23日深夜まで及んだ東京オリンピック(五輪)開会式。そこで、椿事が発生した。
「トーキョーオリンピックタイカイノ カイカイセンゲンヲ ココニツツシンデ テンノーヘイカニ オネガイモウシ アゲマス」
約10分間にわたる演説の後、IOC(国際オリンピック委員会)のトーマス・バッハ会長が慣れない日本語ながらそう述べた直後、天皇陛下による開会宣言が行われたのだが、なんと菅義偉首相と小池百合子・東京都知事は着席したままだったのだ。陛下が高らかに開会を宣言される中、小池知事は約7秒後、菅義偉首相は小池知事にワンテンポ遅れて8秒後に起立したのだ。「うっかりしていて起立がワンテンポ遅れた」とも言えない状況にTwitter上などでは「非礼」という言葉が飛び交った。
会場では何が起こっていたのか
東京都関係者は言いにくそうに話す。
「全世界中継されてしまったので、起立を促す立場だった関係部局の人間が叱責されているようです。事前に式次第は伝えられていたようなのですが、(開会式楽曲担当の)小山田圭吾氏や(ショー部門担当の)小林賢太郎氏の辞任が相次いだこともあり、当日まで式の内容に細かい変更があったそうで、ある意味、菅首相も小池知事も全容を把握していたとは言いがたい状況だったのではないでしょうか」
一方で、自民党衆議院議員秘書は次のように菅首相を弁護する。
「そもそもバッハ会長の演説が『Together(連帯)』を何度も繰り返すタイミングの計りにくい演説でした。しかも、組織委の式次第も良くない。本来であれば、バッハ会長が天皇陛下に振った後に、会場アナウンスなどで『全員ご起立ください』の一言くらいあるものではないのですか」
開会式の模様を見ていた日本在住の英国籍ジャーナリストは次のように驚き、悲しんでいた。
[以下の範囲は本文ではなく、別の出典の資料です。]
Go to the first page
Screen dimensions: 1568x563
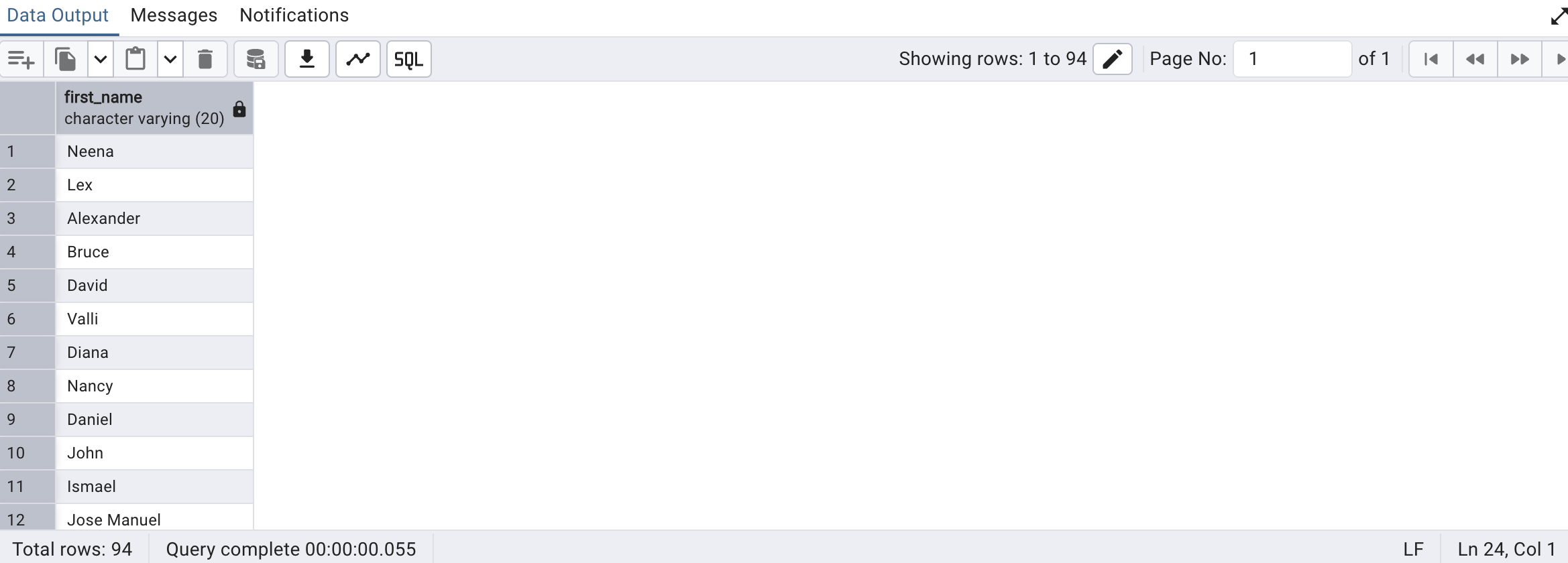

「今回の開会式のコンセプトはよくわかりませんでしたし、全体的にショーの演出も、出席者もすべての足並みがそろっていなかったように思えます。なにより、びっくりしたのは天皇陛下の開会宣言の時に、菅首相がボーッと座っていたことです。日本の皇室マナーには詳しくありませんが、愛国心や国への忠誠心という話以前に、国際的なイベントで、立場のある人物が当然しなくてはならない儀礼・マナーとして適切には見えませんでした。我が国の女王陛下に対し、ボリス・ジョンソン首相が同じことをしたら問題になります。ドレスコードのある晩餐会にジーンズで出席してはいけないのと同じです。
コロナ禍の対応でお疲れだったのかもしれませんが、日本国民は英国紳士並みにマナーを守り、皇室をみな敬っているイメージを持っていたので、軽いショックを受けました」
それでも小池知事は開会式に満足
一夜明けた24日、小池知事は東京都が設置した東京メディアセンター(TMC)で報道陣の囲み取材に応じ、開会式の感想を次のように語った。
「とても素晴らしい開会式であったかと思います。皆さんもそれぞれ気に入ったパートがあったかと思いますが、やはりドローンは圧巻でしたし、ピクトグラムが洒落てかつスポーツをすべて紹介するという意味でも、非常に意義があったと思っております。
最後の大取りが(女子テニスの)大坂なおみさん。まさにこの大会を象徴するようなそのような走りであったと思いますし、まさに希望の光が、灯(あかり)が灯ったと思っております」
いろいろな意味で物議を醸した開会式だったが、果たして後世の評価はどう下されるのだろう。